Auch um überhaupt Beratung aufrechterhalten zu können, sind Stellen auf digitale Ausstattung angewiesen. Die Klienten des Autismuszentrums Oberfranken leben verstreut im ganzen Regierungsbezirk und haben oft weite Wege zum Standort Burgkunstadt zurückzulegen. Im Lockdown waren Außensprechstunden und persönliche Kontakte nicht möglich. Die Anschaffung eines Laptops ermöglichte, Beratungsgespräche und Schulungen – zum Beispiel Elterntrainings – über ein Videokonferenztool durchzuführen.

Ähnlich arbeitet auch die Traumafachberatung Brücke in Erlangen. Die Gruppen der Traumatisierten und psychisch Kranken kommen in Videokonferenzen zusammen und können sich so weiter austauschen. Traumatelefon und Beratung per E-Mail erfreuen sich großer Beliebtheit. Für diese kommunikativen Wege wurden Mitarbeiter und Ehrenamtliche der bei der Caritas Erlangen angebundenen Beratung mit Hard- und Software ausgestattet.

Internet und Geräte als
Voraussetzung

Das Projekt „Digitale Bildung und Teilhabe“ will noch mehr vorbildliche Maßnahmen auszeichnen. Eine zweite Vorschlagsrunde läuft bis zum 31. Oktober 2021. Bis dahin sind die Stadt- und Kreis-Caritasverbände, die Fachverbände und korporativen Mitglieder der Caritas, die Pfarreien und die in ihr aktiven Gruppen und Verbände aufgerufen, Ideen oder bereits begonnene Maßnahmen einzureichen. Beim ersten Mal nicht berücksichtigte Anträge können nachgebessert werden.

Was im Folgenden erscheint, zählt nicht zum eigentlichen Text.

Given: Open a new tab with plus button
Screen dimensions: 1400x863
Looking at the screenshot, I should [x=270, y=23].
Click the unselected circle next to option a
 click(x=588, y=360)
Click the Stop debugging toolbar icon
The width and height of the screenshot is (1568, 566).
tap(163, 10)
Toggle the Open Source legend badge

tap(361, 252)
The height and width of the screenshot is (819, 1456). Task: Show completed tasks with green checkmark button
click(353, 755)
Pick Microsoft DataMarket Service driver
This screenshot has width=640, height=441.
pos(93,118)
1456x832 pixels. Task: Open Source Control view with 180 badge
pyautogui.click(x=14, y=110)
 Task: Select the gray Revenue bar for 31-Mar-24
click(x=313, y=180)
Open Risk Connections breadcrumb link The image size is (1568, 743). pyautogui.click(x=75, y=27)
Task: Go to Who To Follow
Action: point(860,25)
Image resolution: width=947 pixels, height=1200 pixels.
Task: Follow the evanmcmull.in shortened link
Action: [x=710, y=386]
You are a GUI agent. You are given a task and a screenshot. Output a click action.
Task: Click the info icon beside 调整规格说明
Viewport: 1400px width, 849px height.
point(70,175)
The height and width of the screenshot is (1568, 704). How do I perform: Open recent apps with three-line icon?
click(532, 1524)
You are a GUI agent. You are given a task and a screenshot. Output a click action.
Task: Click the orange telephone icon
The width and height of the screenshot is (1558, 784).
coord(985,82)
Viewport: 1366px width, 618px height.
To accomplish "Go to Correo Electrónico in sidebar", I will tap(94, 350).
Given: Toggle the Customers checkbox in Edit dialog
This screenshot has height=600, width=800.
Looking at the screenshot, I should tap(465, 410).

Für die Förderung der Maßnahmen stellt der Caritasverband für die Erzdiözese Bamberg 80 % seines Anteils am Erlös der beiden Caritas-Sammlungen 2021 zur Verfügung. Leider sind aufgrund der Ausgangs- und Kontaktbeschränkungen in der Corona-Pandemie die Einnahmen der Caritas-Sammlung zurückgegangen. So sank 2020 der Erlös im Vergleich zu 2019 um 20 %. Einbrüche sind auch dieses Jahr zu erwarten. Daher ist der Caritasverband für die Erzdiözese Bamberg auf zusätzliche Spenden angewiesen.